Kezmarsky plea

Alyssa Choiniere | Herald-Standard

Stephen E. Kezmarsky III, 52, of Uniontown, shown in this July file photo, pleaded guilty to dozens of counts related to the theft of pre-paid funeral funds.

A former Fayette County funeral director pleaded guilty to over 100 charges related to the theft of nearly $600,000 from clients who pre-paid for funerals.

Stephen E. Kezmarsky III, 52, sat only feet away from seven of the nearly 20 victims who arrived in a Fayette County courtroom for the Tuesday plea. Some of the victims sat in the jury box so they could better hear what saw said during the hearing.

With no deal for a specific sentence in place, Kezmarsky entered a general plea to dozens of charges and could face a lengthy prison term.

“There are so many counts against you, there’s potential for a life sentence,” Judge Steve P. Leskinen told him. Leskinen said many counts carry a sentence of 6 to 12 months and others carry mandatory minimum sentences based on the age of the victims, many of whom are over the age of 60.

Between October 2005 and March 2017, Kezmarsky stole from clients who were pre-paying for funerals at the former Kezmarsky Funeral Home in Uniontown. Earlier this year, Kezmarsky was found to have unidentified cremated remains in a storage locker, and faced even more theft-related charges.

Leskinen read over the counts filed against Kezmarsky, which included not using $1,600 for funeral vaults a woman purchased for her parents, and $10,000 that was supposed to go toward another victim’s funeral.

Before accepting the guilty plea, Leskinen asked Kezmarsky if he wanted to say anything to the victims in the courtroom.

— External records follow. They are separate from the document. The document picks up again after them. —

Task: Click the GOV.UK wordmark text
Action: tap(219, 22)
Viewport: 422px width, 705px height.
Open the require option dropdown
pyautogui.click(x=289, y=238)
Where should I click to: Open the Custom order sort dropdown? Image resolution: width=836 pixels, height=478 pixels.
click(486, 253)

“Not now,” Kezmarsky said.

Leskinen also asked Kezmarsky’s attorney, Stephen Colafella, if he wanted to speak on Kezmarsky’s behalf on simply what the motive or reasons were for Kezmarsky’s actions.

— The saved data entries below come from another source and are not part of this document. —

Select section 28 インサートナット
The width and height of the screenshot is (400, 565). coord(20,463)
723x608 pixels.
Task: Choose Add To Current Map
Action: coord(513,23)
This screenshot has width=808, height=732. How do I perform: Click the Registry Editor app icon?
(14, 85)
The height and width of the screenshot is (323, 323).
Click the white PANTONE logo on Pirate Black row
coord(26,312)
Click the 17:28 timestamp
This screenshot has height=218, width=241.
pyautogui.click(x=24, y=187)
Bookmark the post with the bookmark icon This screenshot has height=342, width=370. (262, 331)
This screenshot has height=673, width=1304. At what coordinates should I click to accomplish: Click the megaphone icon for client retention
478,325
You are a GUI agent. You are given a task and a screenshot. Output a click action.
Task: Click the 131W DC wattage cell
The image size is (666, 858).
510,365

Colafella said his client would rather address those issues when he is sentenced.

Following the plea hearing, Colafella said Kezmarsky has remorse for what happened.

“Our priority is to try to make the victims whole and continue to try to make these people whole,” Colafella said. “Restitution is our main priority.”

Before the charges were filed, Kezmarsky filed for bankruptcy on behalf of the funeral home. The business was sold as part of that case, but the proceeds went largely to creditors who were unpaid when the facility was open.

District Attorney Rich Bower asked Leskinen to set aside an entire day for sentencing because he anticipated multiple victims in the case would want to address Kezmarsky, either through testimony or through having statement read to the court.

One victim who didn’t want to be identified, said while leaving the courthouse, “I’m sure he’ll get what’s coming.”

Kezmarsky is currently free on $500,000 unsecured bond.

His sentencing will take place in January.